I know that theoretical analysis of algorithms accounts for all of these methods, but it is crucial that I complement my study with actual benchmarks. How would you go about resolving the mentioned issues, and adjust for these variables once the data is collected? I'm comfortable with the technologies I'm working with, less so with strict methodology for studying a topic. Thank you.

Peter Cordes · Accepted Answer · 2021-06-30T17:50:31.490

You can't benchmark abstract algorithms, only specific implementations of them, compiled with specific compilers running on specific machines.

Choose a couple different relevant compilers and machines (e.g. a Haswell, Ice Lake, and/or Zen2, and an Apple M1 if you can get your hands on one, and/or an AArch64 cloud server) and measure your real implementations. If you care about in-order CPUs like ARM Cortex-A53, measure on one of those, too. (Simulation with GEM5 or similar performance simulators might be worth trying. Also maybe relevant are low-power implementations like Intel Silvermont whose out-of-order window is much smaller, but also have a shorter pipeline so smaller branch mispredict penalty.)
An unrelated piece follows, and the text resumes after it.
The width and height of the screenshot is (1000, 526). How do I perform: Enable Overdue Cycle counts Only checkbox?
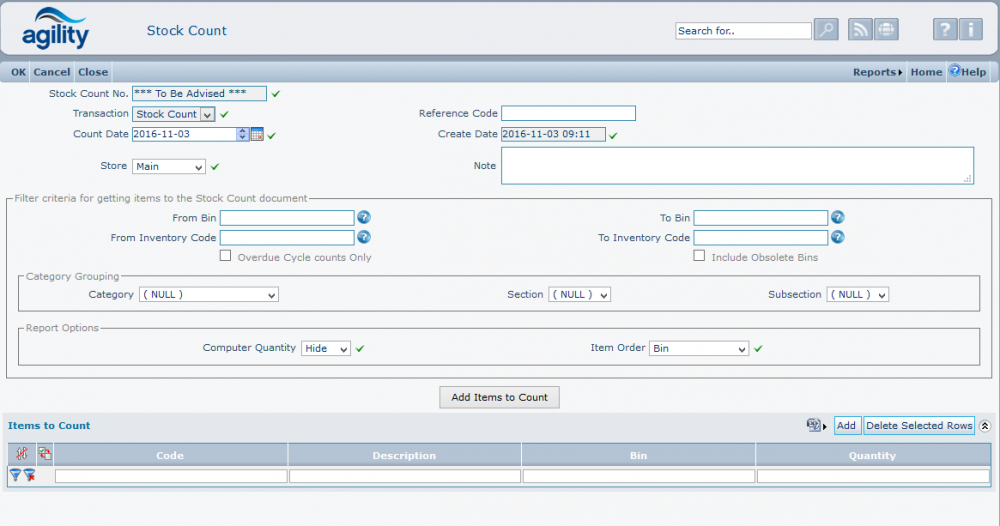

If some algorithm allows a useful micro-optimization in the source, or that a compiler finds, that's a real advantage of that algorithm.

Compile with options you'd use in practice for the use-cases you care about, like clang -O3 -march=native, or just -O2.

Benchmarking on cloud servers makes it hard / impossible to get an idle system, unless you pay a lot for a huge instance, but modern AArch64 servers are relevant and may have different ratios of memory bandwidth vs. branch mispredict costs vs. cache sizes and bandwidths.

(You might well find that the same code is the fastest sorting implementation on all or most of the systems you test one.

Re: sizes: yes, a variety of sizes would be good.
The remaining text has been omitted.